Stated exercise a: Convert the rows below into a JSON list of strings, one string per line with blank lines left out, from the first line of the rows through the line that contains "will pyautogui.click(x=131, y=115).".

****************************************

When the Sh!t hits your Fan

The power of clear-eyed optimism.

Nostradamus4

The Antichrist will be the infernal prince again for the third and last time… so many evils shall be committed by Satan that almost the entire world shall be found undone and desolate. Before these events happen, many rare birds will cry in the air, ‘Now! Now!’ and sometime later will vanish.” — Michel de Nostradamus

At least this 16th century quack wrote his prophecies with poetic flair, whereas my doom and gloom is couched in banalities like, “That’s it! I’m screwed!

There is, however, one thing Michel and I have in common: neither his, nor my most dreadful prophecies have come to pass. In this, we are in the good company of Mark Twain who once quipped he had suffered a great many catastrophes in his life, most of which never happened.

No matter how many times I’ve come to realize that my dire predictions never materialize, I keep making them, as if I were somehow ruled by a masochist overlord who insists on tormenting my existence with drowning storms of anxiety.

I am shipwrecked beneath a stormless sky in a sea shallow enough to stand up in. — Fernando Pessoa

I am tired of being a hopeless catastrophizer, yet my nature is such that I can neither look at the future through the rose-colored glasses of a cheery-eyed Pollyanna. I’m the type that would require a portable Hubble telescope to spot the silver lining on a cloud and it appears I’m not alone.

Anxiety is now a rising epidemic, especially among the young, and is primarily caused by uncertainty of what the future holds.

Since I am writing a book for boys meant to help them develop the character strengths needed to navigate an increasingly uncertain world, I set out to look for a middle path between Nostradamus and Pollyanna; between a sunny optimist and gloomy pessimist.

I think I found it.

It first came to me through the words of Dr. Albert Schweitzer who said an optimist is a person who sees a green light everywhere. A pessimist sees only the red stoplight. Only the truly wise are colorblind.

Schweitzer’s words seemed more practical than what British Prime Minister Winston Churchill once said: that a pessimist sees difficulty in every opportunity while the optimist sees opportunity in every difficulty. “I am an optimist,” he declared. “It doesn’t seem very useful being anything else.”

I think there is something more useful. Something that is better suited to the way life often foils our best laid plans and dashes our greatest hopes and expectations. I call it clear-eyed optimism.

A clear-eyed optimist doesn’t see reality as only green or red, black or white. He neither thinks sunny days last forever, nor does he walk with a constant cloud over his head predicting more rain ahead. A cleared-eyed optimist understands that both light and shadow are part of the landscape and beauty of life. He knows the difference between hope and despair is just a matter of how he narrates his story.

I explain this to boys through my current experience with the publication of my book:


The fact that you are reading this book means I was successful in getting it published. But while I was writing this chapter, things were not looking so good. Not good at all.

I had been writing the book for close to a year, and, seeing I was almost done, I decided it was time to submit it to literary agents hoping to find someone interested in its publication.

Out of the 33 agents to whom I’d sent the book, 11 had already rejected me and I had not heard from the others which meant they probably weren’t interested. Making things worse, I had run out of money.

****************************************

Stated exercise b: Carry on the essay about clear-eyed optimism from the point where it stops.

****************************************

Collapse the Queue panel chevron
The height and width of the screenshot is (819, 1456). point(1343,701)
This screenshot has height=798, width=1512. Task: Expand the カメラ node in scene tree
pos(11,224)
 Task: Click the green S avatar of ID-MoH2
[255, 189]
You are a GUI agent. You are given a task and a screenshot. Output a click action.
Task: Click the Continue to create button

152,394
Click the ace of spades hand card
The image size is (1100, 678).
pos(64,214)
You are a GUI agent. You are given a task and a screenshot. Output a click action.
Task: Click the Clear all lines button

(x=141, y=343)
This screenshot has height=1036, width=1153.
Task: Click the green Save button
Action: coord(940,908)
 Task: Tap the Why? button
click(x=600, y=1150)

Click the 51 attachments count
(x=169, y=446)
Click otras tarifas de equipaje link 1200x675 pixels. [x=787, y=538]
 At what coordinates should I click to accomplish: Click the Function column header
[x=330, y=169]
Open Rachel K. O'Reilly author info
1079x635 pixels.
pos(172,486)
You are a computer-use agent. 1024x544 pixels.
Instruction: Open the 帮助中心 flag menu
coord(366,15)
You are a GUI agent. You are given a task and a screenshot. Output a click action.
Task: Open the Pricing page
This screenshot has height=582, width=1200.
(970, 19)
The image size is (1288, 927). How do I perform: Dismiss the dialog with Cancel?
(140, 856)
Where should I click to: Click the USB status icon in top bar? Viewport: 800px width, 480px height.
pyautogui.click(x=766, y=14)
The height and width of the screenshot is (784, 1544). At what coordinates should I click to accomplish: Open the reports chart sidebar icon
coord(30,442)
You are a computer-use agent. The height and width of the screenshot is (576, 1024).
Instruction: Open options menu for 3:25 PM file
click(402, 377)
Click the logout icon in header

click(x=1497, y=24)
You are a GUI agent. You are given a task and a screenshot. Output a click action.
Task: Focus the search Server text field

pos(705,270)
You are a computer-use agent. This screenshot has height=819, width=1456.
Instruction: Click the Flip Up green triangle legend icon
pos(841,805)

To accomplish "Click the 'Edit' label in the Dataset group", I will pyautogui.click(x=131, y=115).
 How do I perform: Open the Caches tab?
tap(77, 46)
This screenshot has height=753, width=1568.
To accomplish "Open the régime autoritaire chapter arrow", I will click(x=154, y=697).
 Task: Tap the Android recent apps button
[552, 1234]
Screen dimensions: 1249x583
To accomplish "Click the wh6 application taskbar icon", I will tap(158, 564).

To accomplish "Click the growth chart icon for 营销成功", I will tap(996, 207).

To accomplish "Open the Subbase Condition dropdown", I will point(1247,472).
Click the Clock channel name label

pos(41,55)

****************************************

Exercise response a:
[
  "Collapse the Queue panel chevron",
  "The height and width of the screenshot is (819, 1456). point(1343,701)",
  "This screenshot has height=798, width=1512. Task: Expand the カメラ node in scene tree",
  "pos(11,224)",
  " Task: Click the green S avatar of ID-MoH2",
  "[255, 189]",
  "You are a GUI agent. You are given a task and a screenshot. Output a click action.",
  "Task: Click the Continue to create button",
  "152,394",
  "Click the ace of spades hand card",
  "The image size is (1100, 678).",
  "pos(64,214)",
  "You are a GUI agent. You are given a task and a screenshot. Output a click action.",
  "Task: Click the Clear all lines button",
  "(x=141, y=343)",
  "This screenshot has height=1036, width=1153.",
  "Task: Click the green Save button",
  "Action: coord(940,908)",
  " Task: Tap the Why? button",
  "click(x=600, y=1150)",
  "Click the 51 attachments count",
  "(x=169, y=446)",
  "Click otras tarifas de equipaje link 1200x675 pixels. [x=787, y=538]",
  " At what coordinates should I click to accomplish: Click the Function column header",
  "[x=330, y=169]",
  "Open Rachel K. O'Reilly author info",
  "1079x635 pixels.",
  "pos(172,486)",
  "You are a computer-use agent. 1024x544 pixels.",
  "Instruction: Open the 帮助中心 flag menu",
  "coord(366,15)",
  "You are a GUI agent. You are given a task and a screenshot. Output a click action.",
  "Task: Open the Pricing page",
  "This screenshot has height=582, width=1200.",
  "(970, 19)",
  "The image size is (1288, 927). How do I perform: Dismiss the dialog with Cancel?",
  "(140, 856)",
  "Where should I click to: Click the USB status icon in top bar? Viewport: 800px width, 480px height.",
  "pyautogui.click(x=766, y=14)",
  "The height and width of the screenshot is (784, 1544). At what coordinates should I click to accomplish: Open the reports chart sidebar icon",
  "coord(30,442)",
  "You are a computer-use agent. The height and width of the screenshot is (576, 1024).",
  "Instruction: Open options menu for 3:25 PM file",
  "click(402, 377)",
  "Click the logout icon in header",
  "click(x=1497, y=24)",
  "You are a GUI agent. You are given a task and a screenshot. Output a click action.",
  "Task: Focus the search Server text field",
  "pos(705,270)",
  "You are a computer-use agent. This screenshot has height=819, width=1456.",
  "Instruction: Click the Flip Up green triangle legend icon",
  "pos(841,805)",
  "To accomplish \"Click the 'Edit' label in the Dataset group\", I will pyautogui.click(x=131, y=115)."
]

Exercise response b:
Before discovering the wise words of Dr. Albert Schweitzer, this is how I would’ve explained my situation:

I’m screwed! There’s nothing I can do. Everyone hates my book. I’m a terrible writer and it’s my fault for thinking otherwise. This always happens to me and always will. I’m gonna end up on the street starving to death. The world is not fair. I give up!

Spoken like a true, gloomy-eyed pessimist… all dark clouds, storms, tsunamis, thunder and lighting. Only seeing red stoplights.

A cheery-eyed optimist would tell the story quite differently.

No need to stress out, he’d say. Things will work out, somehow. I can feel it! I’m special. People like me. My life will get better and better like in those movies with happy endings. All I need to do is wish harder and my dreams will come true.

All sunshine, unicorns, genies-in-a-bottle, cotton candy, and multicolored rainbows. Only seeing green lights.

A colorblind, or cleared-eyed optimist, is more like Sherlock Holmes, the greatest detective of all time.

Holmes would set all emotions aside, and, before jumping to conclusions, would search for clues, gather evidence, and then look coldly at the facts. His clear-headed analysis would provide a more realistic and useful explanation for my predicament.

Here’s what he’d tell me:

You have given this book all you have. Perhaps not 24/7, but close enough, for almost 365 days. You have also researched more than 50 books as part of that work. So the fact that it might not get published has nothing to do with your effort of which you should be very proud. If you need to blame someone, blame your bad luck, not your dedication.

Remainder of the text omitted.